Rose Plays Julie (2019)

In doing so, Rose Plays Julie, like the first season of Campion’s Top of the Lake (2013), also takes on and inverts the tropes that underlie Eurowestern storytelling, the family ‘romance’ of the Greek tragedies and Biblical narratives. Like Greek tragedy, the film hinges on scenes of recognition and reversal, but the tragic inversion resonates beyond the level of plot: Rose is a veterinary student currently engaged in a unit on euthanasia, and the film looks frankly at what Carol J. Adams called “the sexual politics of meat”, the association of violence against animals and against women. A dying, then dead, deer appears towards the end of the film’s final act, raising questions about empathy, family and gender. As in Morley’s and Campion’s work, the realism of the thriller genre is exploded, its underlying fantasy of gendered violence made evident and then ritually (as well as literally) reversed.

Such tonal multiplicities are a defining feature of Desperate Optimists’ work, with their early short films, collected as ‘Civic Life’, each differently generating the unusual and welcome effect of hallowing civic architecture and its communities with not just dignity but a rich inner life. In their first feature Helen (2009), a young woman who has been raised in the care system finds a way to survive leaving it, through playing a missing classmate in a police reconstruction; the film allusively places her as Helen of Troy, who could create a magical double.

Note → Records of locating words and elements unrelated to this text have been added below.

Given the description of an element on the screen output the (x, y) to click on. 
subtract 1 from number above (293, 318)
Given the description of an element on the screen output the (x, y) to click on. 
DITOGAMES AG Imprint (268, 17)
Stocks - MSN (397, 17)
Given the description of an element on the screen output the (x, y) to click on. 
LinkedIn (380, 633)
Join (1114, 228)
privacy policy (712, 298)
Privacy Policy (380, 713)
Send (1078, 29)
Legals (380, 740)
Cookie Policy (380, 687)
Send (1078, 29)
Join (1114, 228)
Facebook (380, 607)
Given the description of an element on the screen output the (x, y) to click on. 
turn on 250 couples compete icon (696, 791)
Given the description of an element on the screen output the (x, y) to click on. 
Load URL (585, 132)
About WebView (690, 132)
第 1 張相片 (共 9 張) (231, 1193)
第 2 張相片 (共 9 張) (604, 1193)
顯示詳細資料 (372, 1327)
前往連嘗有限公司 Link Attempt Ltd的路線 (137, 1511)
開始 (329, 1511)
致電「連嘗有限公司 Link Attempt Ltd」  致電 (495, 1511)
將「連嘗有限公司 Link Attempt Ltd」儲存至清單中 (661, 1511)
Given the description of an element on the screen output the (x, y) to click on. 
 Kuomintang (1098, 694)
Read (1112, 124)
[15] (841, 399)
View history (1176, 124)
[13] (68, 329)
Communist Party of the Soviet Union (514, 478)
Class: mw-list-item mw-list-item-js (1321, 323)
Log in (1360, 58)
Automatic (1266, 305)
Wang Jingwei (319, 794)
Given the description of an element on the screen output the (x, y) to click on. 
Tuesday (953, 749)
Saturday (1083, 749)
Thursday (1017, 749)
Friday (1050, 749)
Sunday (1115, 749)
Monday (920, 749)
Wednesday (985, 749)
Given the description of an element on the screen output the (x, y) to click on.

Again like Top of the Lake, Rose Plays Julie offers a resistant re-interpretation of the poetic trope of the colonised nation as a raped woman, one version of what in Irish tradition was called the aisling. Rose’s biological father Peter is a television archaeologist and the author of a popular book on Irish prehistory. Meanwhile Ellen is playing an English-accented aristocrat in a film shot in Dublin, and when Rose first meets her, is on the set of a historical drama suggestive of Call the Midwife. Her face framed by an old-fashioned nurse’s veil, Ellen looks hauntingly reminiscent of Elle, the female protagonist of Hiroshima mon amour (1959), who is in Japan to play a nurse. It’s one of a number of subtle details that build to a powerful choral reminder that sexual violence is not just a private issue between individuals, but underlies the nation-state. Playing the character of Julie, Rose explores acting as a way to get closer to her birth mother, and teaches Ellen a new role, one that extends beyond lover, nurse or officer of the law: together they enact not vengeance but reparation. No more potent new myth for our times could exist.